Regents hear arguments for boosting creativity in higher ed

Representatives from the business sector and the university system talked Thursday about the need to cultivate creativity and flexibility at the post-secondary level.

Tom Watson, a vice president at Johnson Controls, said his company is looking for engineers and scientists who understand the economic context of the projects on which they work.

“Every engineer has to be a salesman; they can’t just be sitting in their lab developing an idea,” Watson said at a panel discussion during a UW Board of Regents meeting. “They’ve got to be able to sell that idea to their management, they’ve got to be able to sell it to customers, they’ve got to be able to wrap a business case around it.”

With the retirement of the baby boomer generation, state economist Dennis Winters told the regents Wisconsin’s available labor force is leveling off, requiring an increase in productivity from existing workers. He suggested creativity and the ability to continually respond to new challenges are essential traits in a more productive workforce.

Winters also told the board he was optimistic about the state’s fiscal outlook, despite a historically slow recovery from the last recession.

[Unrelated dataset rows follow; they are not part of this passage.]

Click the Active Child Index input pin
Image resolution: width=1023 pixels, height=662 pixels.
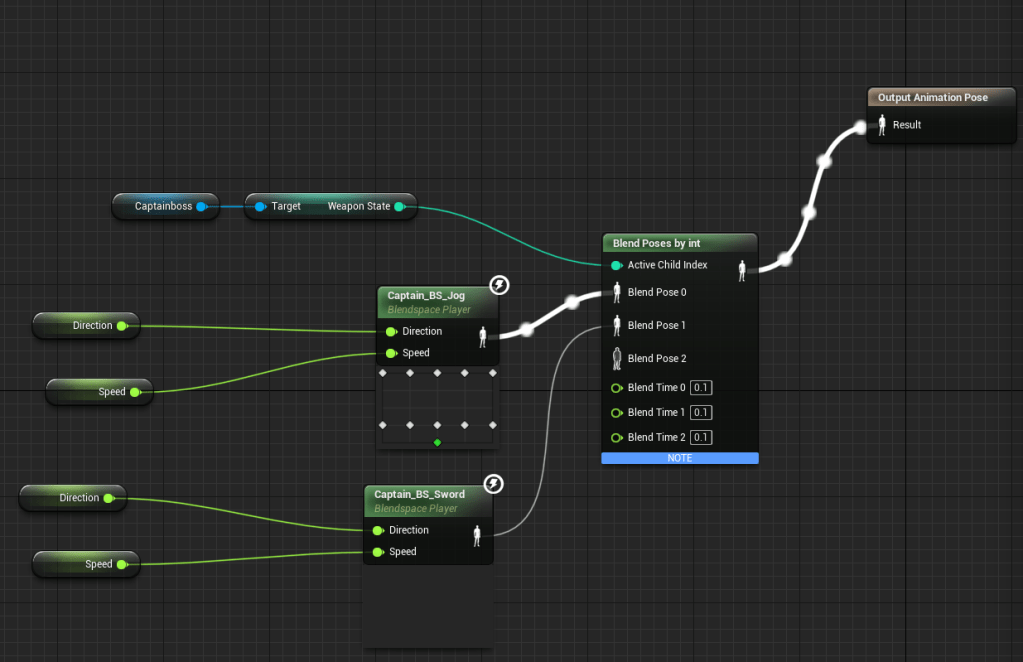616,265
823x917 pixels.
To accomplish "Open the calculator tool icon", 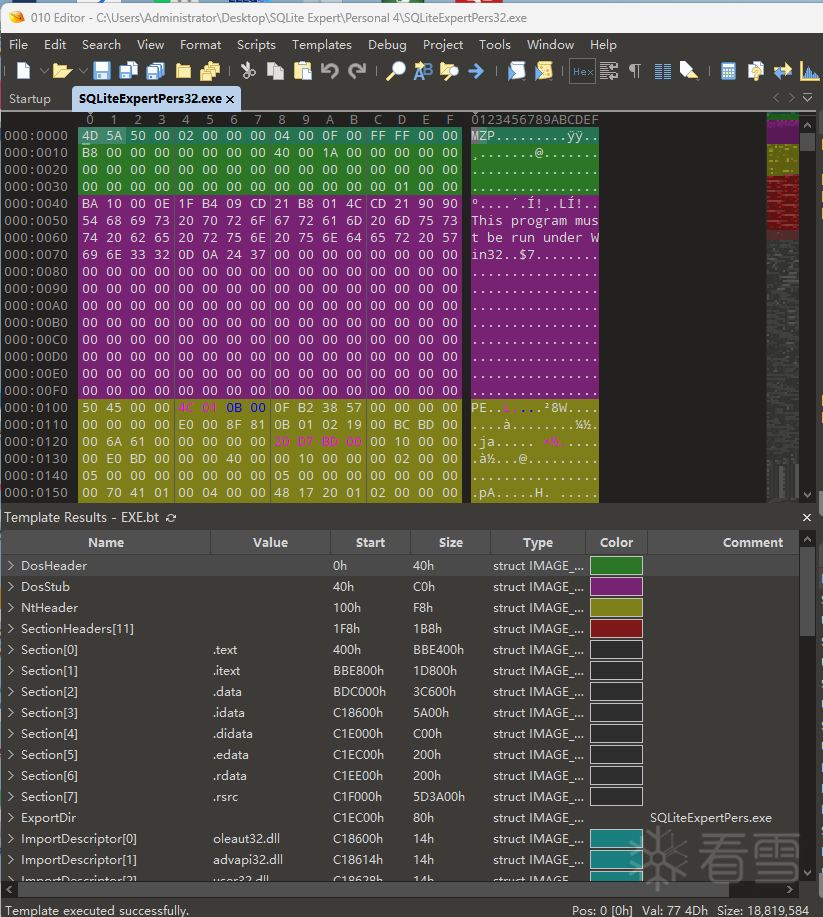I will tap(728, 71).
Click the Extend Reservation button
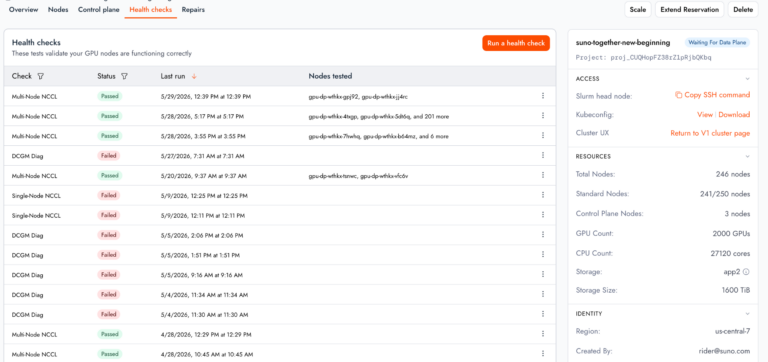 pyautogui.click(x=689, y=10)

“Our best guess … is July ’15 … when we’re going to get back even with the 2007 jobs numbers,” he said, citing a return to pre-2007 levels in categories like personal income, retail and auto sales.

According to Winters, a fundamental shift in the economy has caused a drop in demand for unskilled workers. He pointed to job numbers in Dane County, already back to pre-recession levels, saying higher education training is increasingly essential for filling open positions and earning a middle-class income.

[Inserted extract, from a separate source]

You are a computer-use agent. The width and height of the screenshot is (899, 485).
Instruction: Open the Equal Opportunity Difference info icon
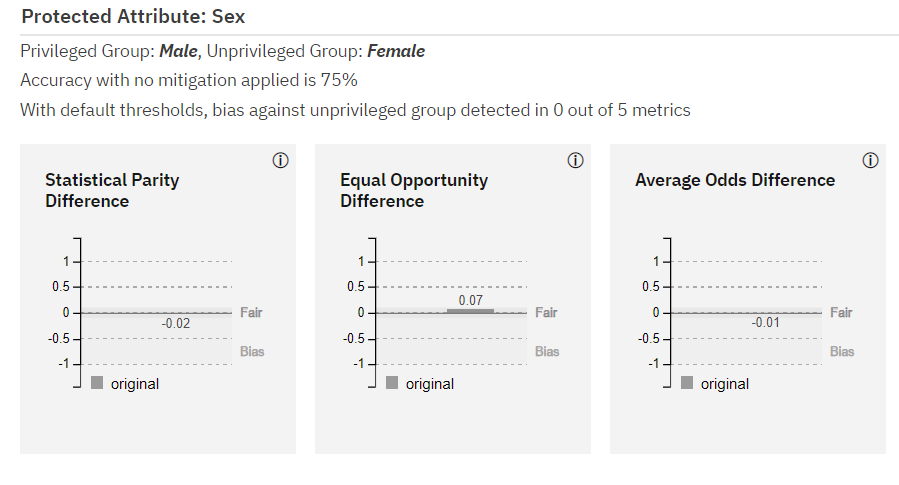(575, 161)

“If you want to make more than $30,000 a year in this state … you have to have some kind of post-secondary education,” Winters said.

Underscoring the role of education, Winters compared the GDPs of Wisconsin and Minnesota. Although they were almost identical in 1997, Winters said Minnesota has outpaced Wisconsin in GDP growth because Minnesota has higher educational attainment.

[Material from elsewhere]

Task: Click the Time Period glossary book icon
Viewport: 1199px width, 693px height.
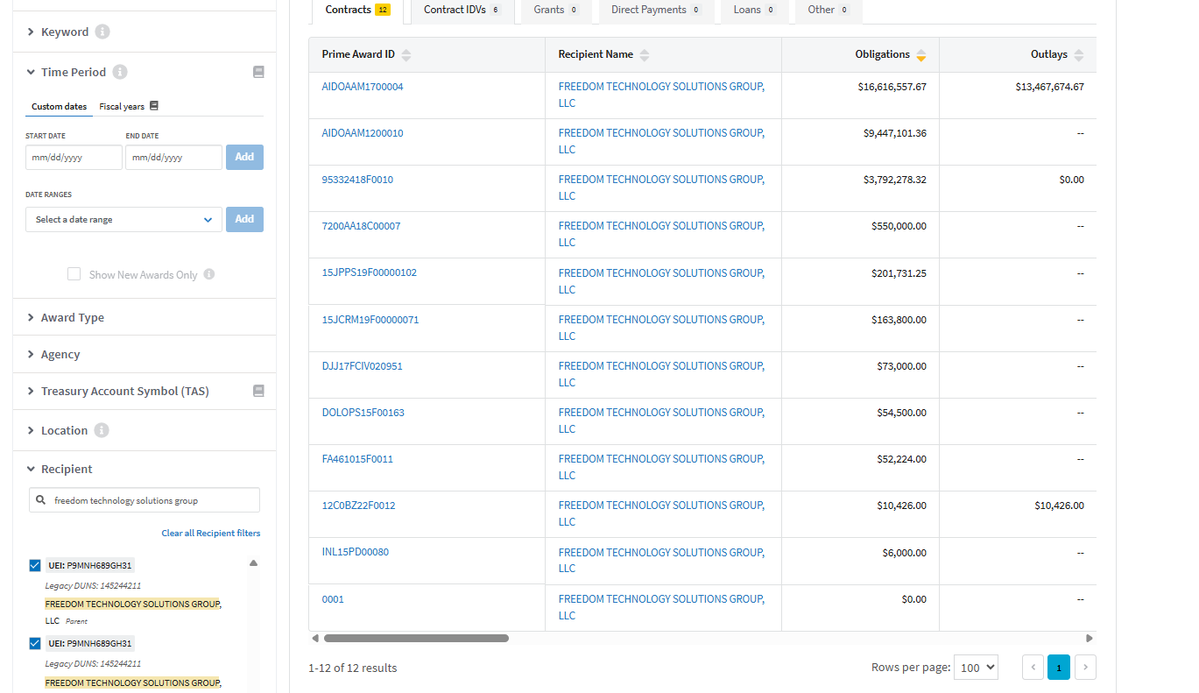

“There’s a correlation between educational attainment and GDP growth, a positive one,” Winters said. “The more skills you have, the higher wages you make; the more income, the higher the gross domestic product.”

UW-Madison Associate Vice Chancellor of Government and Corporate Affairs Charles Hoslet advocated for the creation of campus advisory boards that include businesses in order to better tailor education to workplace demands

“These boards can serve as an ongoing conduit of information about critical gaps in workforce balance, difficulties in recruiting, and identifying the need for ongoing executive education,” Hoslet said.